Exercise requirements →
Please report each line in the material below that includes "will".

Supplied information →
══════════

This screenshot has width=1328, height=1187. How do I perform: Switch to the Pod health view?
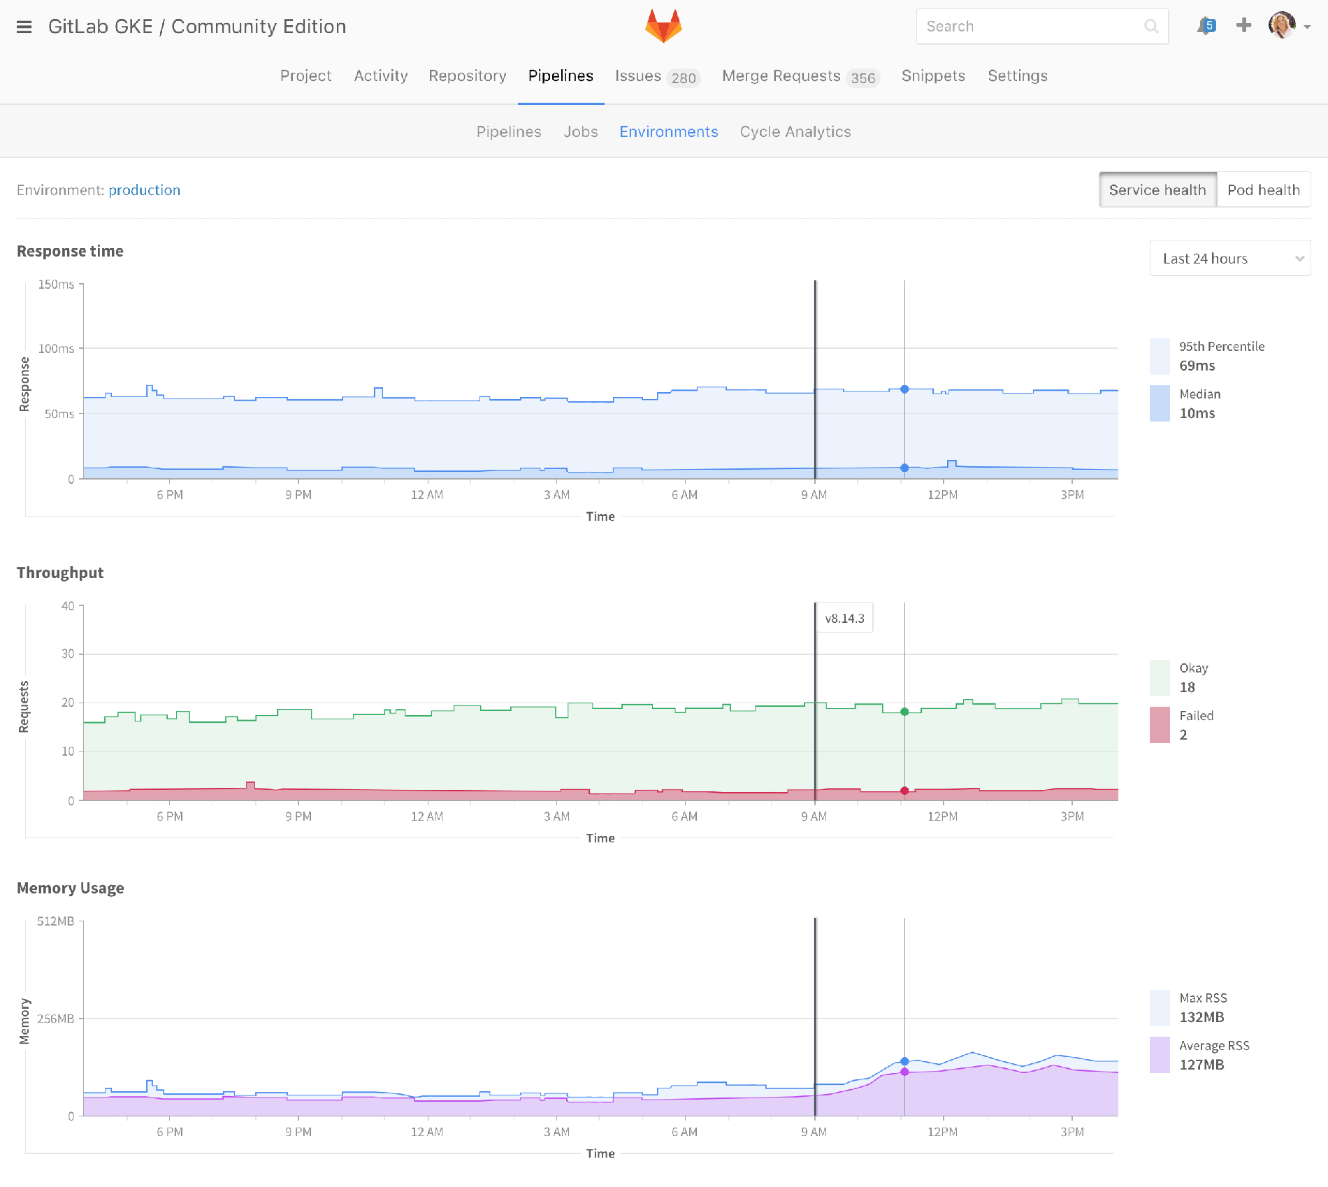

══════════

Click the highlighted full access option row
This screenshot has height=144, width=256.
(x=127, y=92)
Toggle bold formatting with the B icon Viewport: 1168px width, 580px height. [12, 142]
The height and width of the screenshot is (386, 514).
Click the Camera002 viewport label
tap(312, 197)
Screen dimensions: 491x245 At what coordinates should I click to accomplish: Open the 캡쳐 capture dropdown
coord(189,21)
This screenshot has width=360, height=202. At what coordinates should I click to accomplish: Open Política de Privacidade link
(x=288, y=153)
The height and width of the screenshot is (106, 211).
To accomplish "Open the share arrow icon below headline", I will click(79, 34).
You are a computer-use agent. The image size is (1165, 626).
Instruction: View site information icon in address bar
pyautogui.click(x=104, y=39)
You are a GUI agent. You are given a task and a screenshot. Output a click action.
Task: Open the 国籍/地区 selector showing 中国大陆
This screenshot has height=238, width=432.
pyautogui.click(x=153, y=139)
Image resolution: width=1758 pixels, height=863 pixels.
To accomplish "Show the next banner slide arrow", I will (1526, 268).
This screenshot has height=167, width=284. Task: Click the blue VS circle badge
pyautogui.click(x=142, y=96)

══════════

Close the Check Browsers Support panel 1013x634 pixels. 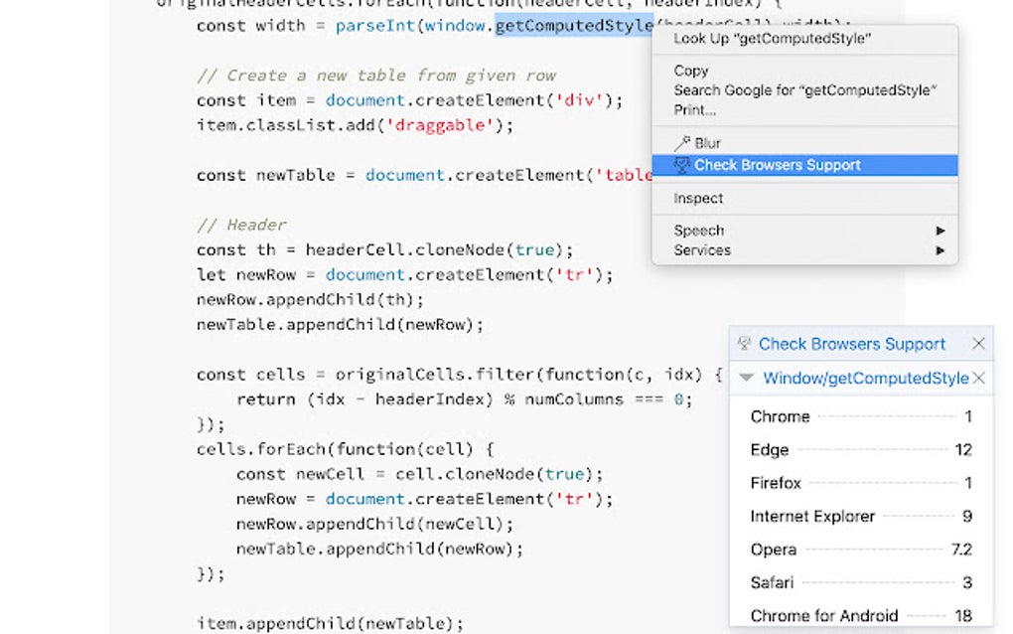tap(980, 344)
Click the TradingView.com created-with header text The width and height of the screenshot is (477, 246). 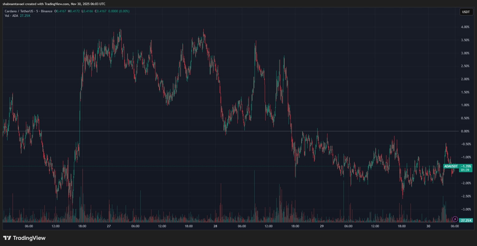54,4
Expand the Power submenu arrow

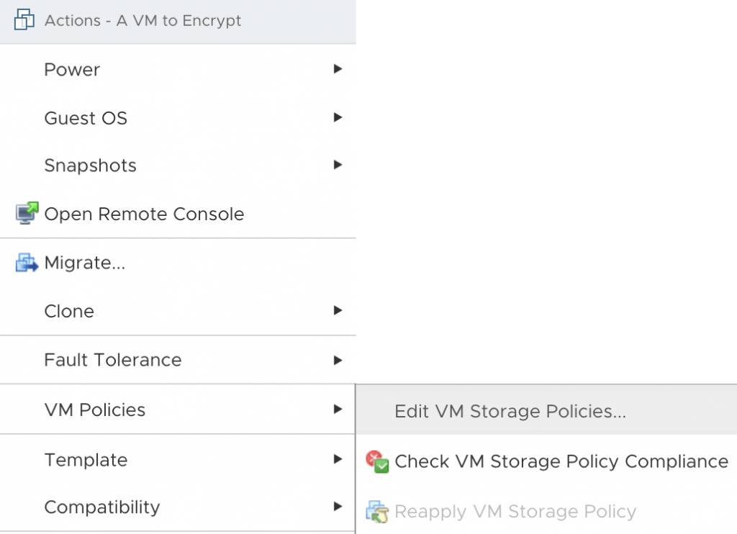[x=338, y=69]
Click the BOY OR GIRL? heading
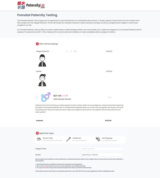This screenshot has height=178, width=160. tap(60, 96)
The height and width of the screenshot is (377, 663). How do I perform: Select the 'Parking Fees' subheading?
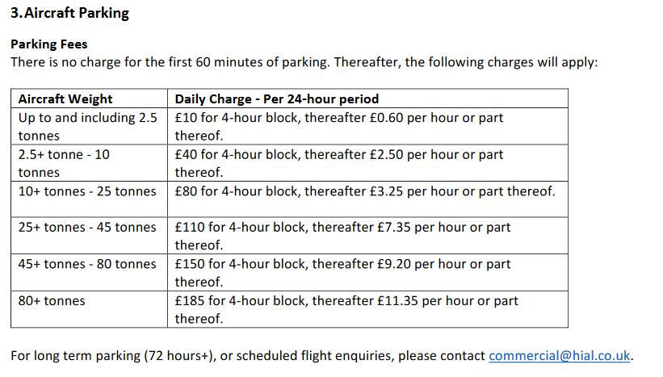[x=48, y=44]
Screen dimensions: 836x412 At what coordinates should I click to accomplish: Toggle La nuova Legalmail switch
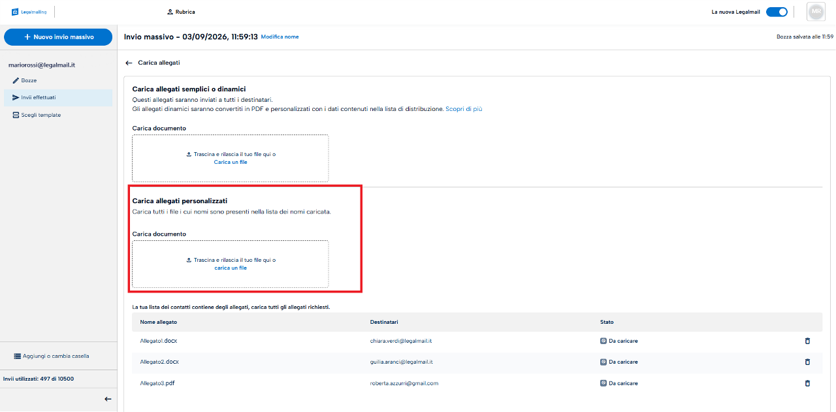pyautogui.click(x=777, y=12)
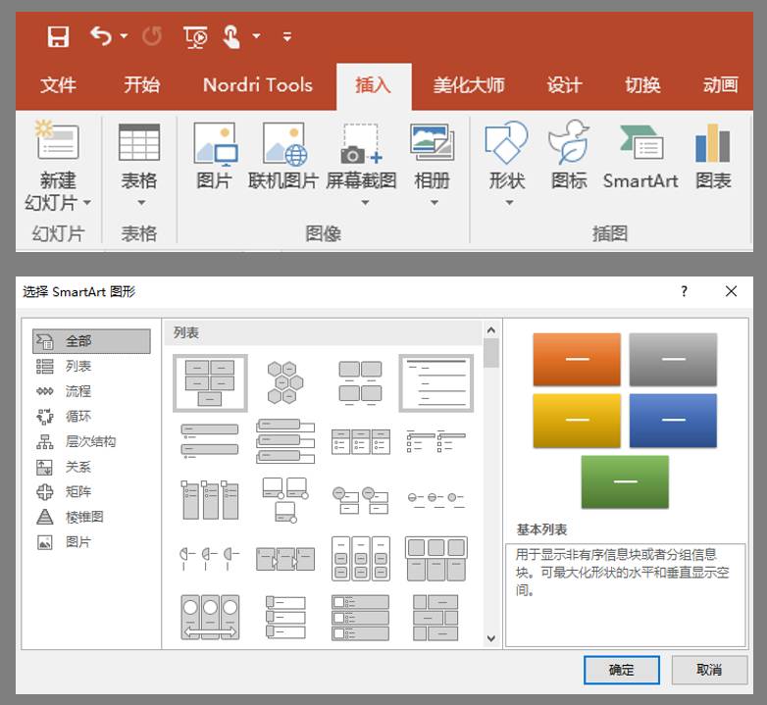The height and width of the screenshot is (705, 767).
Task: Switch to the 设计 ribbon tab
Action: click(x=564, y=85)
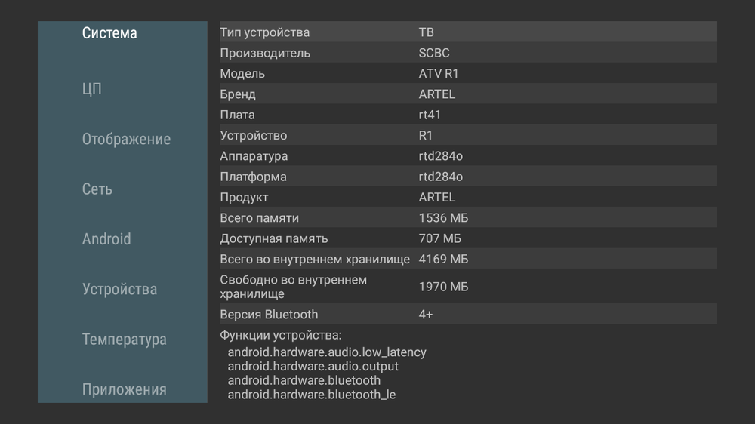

══════════

Finished exercise →
To accomplish "Open the share arrow icon below headline", I will click(79, 34).
To accomplish "Show the next banner slide arrow", I will (1526, 268).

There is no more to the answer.